On Friday night, Jarrod Parker allowed six hits and three runs in 6.0 innings. Saturday, rookie Sonny Gray made the first Major League start of his career and yielded only four hits and two earned runs in 6.0 innings. Sunday, A.J. Griffin—who was scorched for four Jay home runs in Oakland only two weeks earlier—limited Toronto’s behemoths to five hits and two earned runs in 5.2 innings. And in yesterday’s series finale, Dan Straily mowed down the Blue Jays to the tune of six hits and one run over a career-high 7.1 innings. Collectively, the foursome posted a 2.88 ERA and averaged 6.25 innings per start at the Rogers Centre.
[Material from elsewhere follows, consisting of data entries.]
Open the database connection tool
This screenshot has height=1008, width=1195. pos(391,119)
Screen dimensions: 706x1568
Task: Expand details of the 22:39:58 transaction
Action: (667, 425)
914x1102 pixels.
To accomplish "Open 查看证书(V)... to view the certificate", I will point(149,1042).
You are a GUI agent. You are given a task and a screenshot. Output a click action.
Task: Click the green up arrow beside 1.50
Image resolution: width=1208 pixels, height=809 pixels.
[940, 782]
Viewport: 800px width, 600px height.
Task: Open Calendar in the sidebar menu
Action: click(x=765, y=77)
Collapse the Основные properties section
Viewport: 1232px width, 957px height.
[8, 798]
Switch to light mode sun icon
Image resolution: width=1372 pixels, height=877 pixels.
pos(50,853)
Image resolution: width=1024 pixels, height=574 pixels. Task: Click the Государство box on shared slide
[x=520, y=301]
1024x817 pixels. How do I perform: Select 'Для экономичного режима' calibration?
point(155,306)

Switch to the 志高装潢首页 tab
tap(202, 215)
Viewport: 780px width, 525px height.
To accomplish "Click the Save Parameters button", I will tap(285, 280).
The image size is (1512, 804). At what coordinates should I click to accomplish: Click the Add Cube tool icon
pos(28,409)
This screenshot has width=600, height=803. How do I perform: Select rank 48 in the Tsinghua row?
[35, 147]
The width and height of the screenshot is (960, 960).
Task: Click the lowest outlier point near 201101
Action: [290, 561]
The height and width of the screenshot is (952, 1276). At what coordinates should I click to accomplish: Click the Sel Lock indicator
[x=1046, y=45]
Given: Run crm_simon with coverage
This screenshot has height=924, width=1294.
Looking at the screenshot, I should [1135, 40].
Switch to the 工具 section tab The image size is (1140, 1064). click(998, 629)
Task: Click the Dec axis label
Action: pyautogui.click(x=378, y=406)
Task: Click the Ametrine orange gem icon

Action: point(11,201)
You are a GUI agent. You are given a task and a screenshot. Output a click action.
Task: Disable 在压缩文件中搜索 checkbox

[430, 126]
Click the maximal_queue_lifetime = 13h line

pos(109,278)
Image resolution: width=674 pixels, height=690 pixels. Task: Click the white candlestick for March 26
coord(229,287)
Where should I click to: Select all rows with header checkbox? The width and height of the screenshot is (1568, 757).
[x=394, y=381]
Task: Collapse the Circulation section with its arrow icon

To me, that is a very encouraging sign for this young team as we enter the final six-and-half weeks of the regular season. With Tommy Milone fine-tuning his pitches in Sacramento and Brett Anderson to begin a rehab assignment maybe within a matter of days, the A’s also have the luxury of two seasoned left-handers in their stable that will be ready when summoned. And of course, the A’s bullpen might be arguably the best in the American League. I’m not sure any other staff features a closer (Grant Balfour) with the top save percentage in the league, a right-handed set-up man (Ryan Cook) who just had a 75.2-inning homerless streak snapped over the weekend, and a left-handed set-up specialist (Sean Doolittle) who hasn’t allowed a run in his last 12 appearances.
With 26 of their final 45 games to be played in the pitching friendly confines of the Coliseum and sitting one game behind Texas at 67-50, I like our position. We’re certainly battle-tested from last year’s race, so there will be no surprises for this team down the stretch. Let’s all enjoy the ride. It promises to be another frenetic finish. Although I do think we might want to consider an office pool, with the winner correctly guessing which uniform—the Rangers or A’s—Adam Rosales will be wearing on the season’s final day.